Studio album by Hoodoo Gurus
- Released: 8 March 1985
- Recorded: 1984
- Genre: Rock
- Length: 33:35
- Label: Big Time, Chrysalis, Elektra
- Producer: Charles Fisher, Hoodoo Gurus

Hoodoo Gurus chronology
| Stoneage Romeos (1984) | Mars Needs Guitars! (1985) | Blow Your Cool! (1987) |

Singles from Mars Needs Guitars!
- "Bittersweet" Released: June 1985; "Like Wow – Wipeout" Released: October 1985; "Death Defying" Released: February 1986; "Poison Pen" Released: September 1986;

= Mars Needs Guitars! =

Mars Needs Guitars! is the second studio album by Australian rock band Hoodoo Gurus, released on 8 March 1985. The title is a reference to the 1967 science fiction film, Mars Needs Women. Singles from the album were "Bittersweet", "Like Wow – Wipeout", "Death Defying" and "Poison Pen". Mars Needs Guitars! reached No. 140 on the American Billboard 200 albums chart in 1986.

The title track, "Mars Needs Guitars" (also the B-side of "Bittersweet" single), was written by all five Gurus and lead vocals were by Brad Shepherd. All other tracks were written and featured lead vocals by Dave Faulkner. Hayride to Hell (1995) is a short film written and directed by former Gurus member Kimble Rendall.

In 2000, Dave Faulkner said "When we commenced the sessions for Mars Needs Guitars! we had a brand new drummer, Mark Kingsmill who altered our lives forever with his distinctive explosive style."

In October 2010, it was listed in the book, 100 Best Australian Albums, with their previous album, Stoneage Romeos at No. 28.

Professional ratings
Review scores
| Source | Rating |
| AllMusic | Star Half star |
| Robert Christgau | B− |
| The Rolling Stone Album Guide | Star |

==Reception==
Cash Box magazine said "Excellent dynamics and songwriting shine through on nearly every cut."

→ **REQUIRED TASKS**
a) In the text about Mars Needs Guitars!, who sang lead vocals on the title track?
b) Copy the text about Mars Needs Guitars! from "In 2000, Dave" to "Romeos at No. 28.".
The records that come next are separate material, apart from the text above.

→ **PROVIDED MATERIAL**
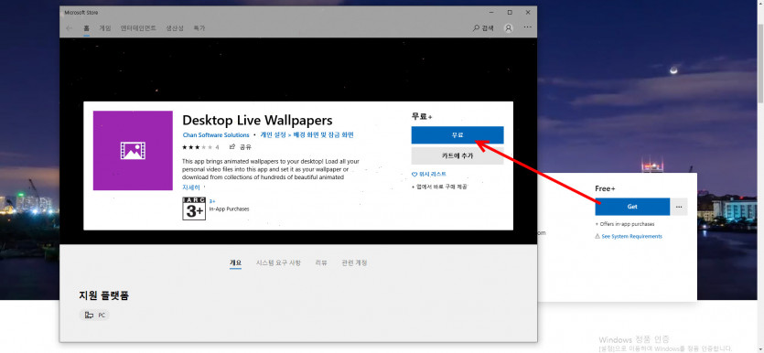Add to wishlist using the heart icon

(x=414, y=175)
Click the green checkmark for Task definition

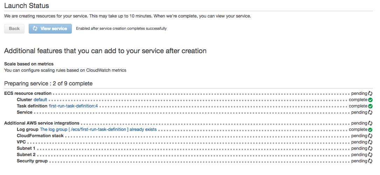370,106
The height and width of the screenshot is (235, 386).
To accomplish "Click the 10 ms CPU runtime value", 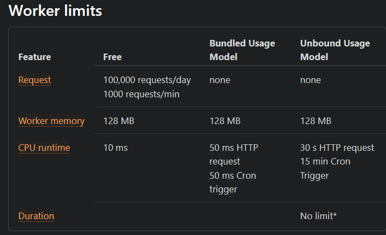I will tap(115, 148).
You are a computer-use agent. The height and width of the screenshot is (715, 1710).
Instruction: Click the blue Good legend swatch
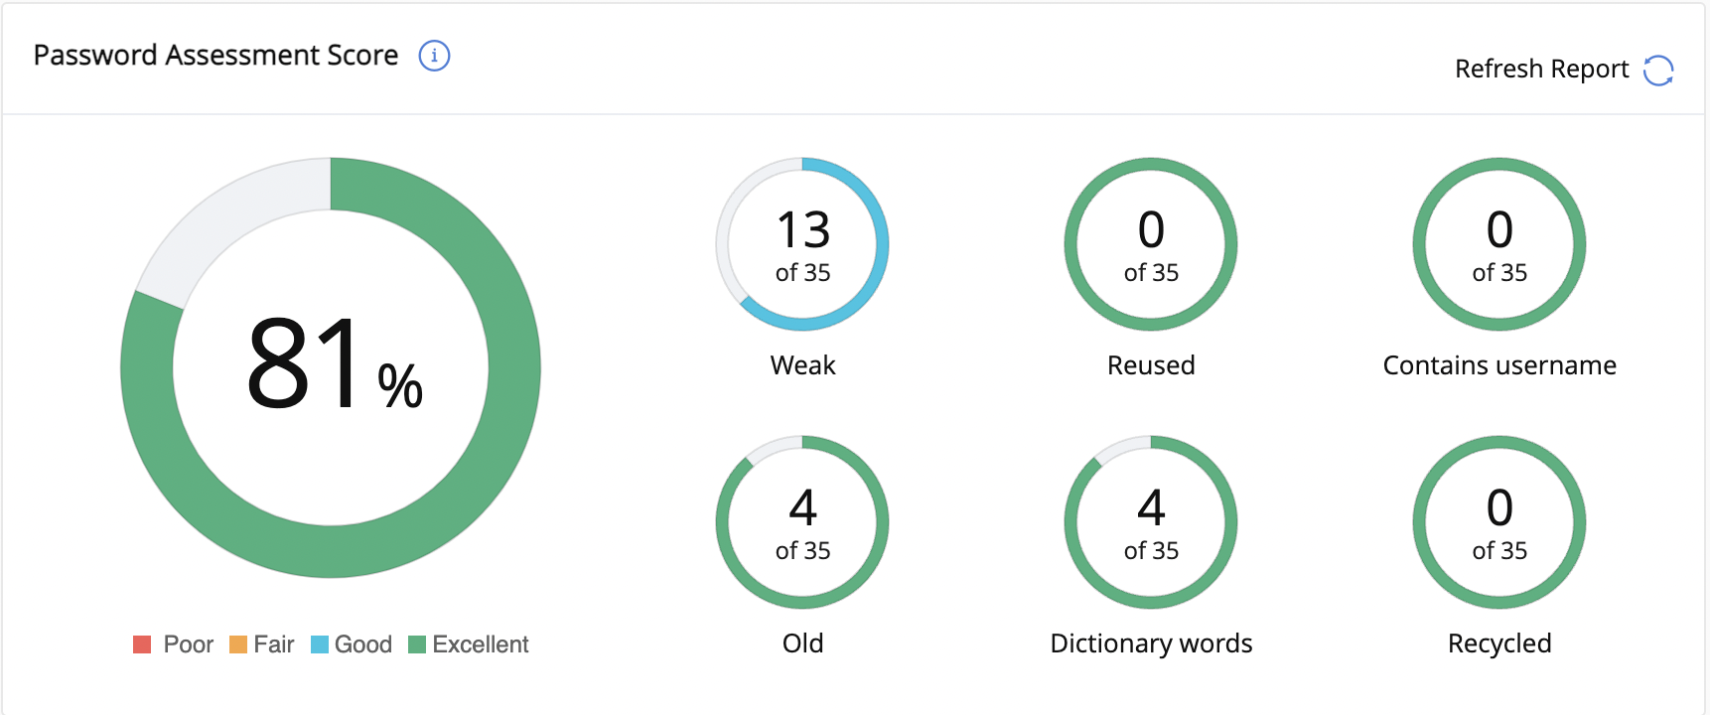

→ **EXPECTED RESPONSES**
a) Brad Shepherd sang lead vocals on the title track.

b)
In 2000, Dave Faulkner said "When we commenced the sessions for Mars Needs Guitars! we had a brand new drummer, Mark Kingsmill who altered our lives forever with his distinctive explosive style."

In October 2010, it was listed in the book, 100 Best Australian Albums, with their previous album, Stoneage Romeos at No. 28.